Self-Supervised Augmentation and Generation for Multi-lingual Text Advertisements at Bing

  • Xiaoyu Kou ,
  • Tianqi Zhao ,
  • Fan Zhang ,
  • Song Li ,
  • Qi Zhang

KDD 2022 |

Multi-lingual text advertisement generation is a critical task for international companies, such as Microsoft. Due to the lack of training data, scaling out text advertisements generation to low-resource languages is a grand challenge in the real industry setting. Although some methods transfer knowledge from rich-resource languages to low-resource languages through a pre-trained multi-lingual language model, they fail in balancing the transferability from the source language and the smooth expression in target languages.
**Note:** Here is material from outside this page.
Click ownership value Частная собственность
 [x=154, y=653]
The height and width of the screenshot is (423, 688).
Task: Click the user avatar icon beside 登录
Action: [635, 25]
In this paper, we propose a unified Self-Supervised Augmentation and Generation (SAG) architecture to handle the multi-lingual text advertisements generation task in a real production scenario. To alleviate the problem of data scarcity, we employ multiple data augmentation strategies to synthesize training data in target languages. Moreover, a self-supervised adaptive filtering structure is developed to alleviate the impact of the noise in the augmented data. The new state-of-the-art results on a well-known benchmark verify the effectiveness and generalizability of our proposed framework, and deployment in Microsoft Bing demonstrates the superior performance of our method.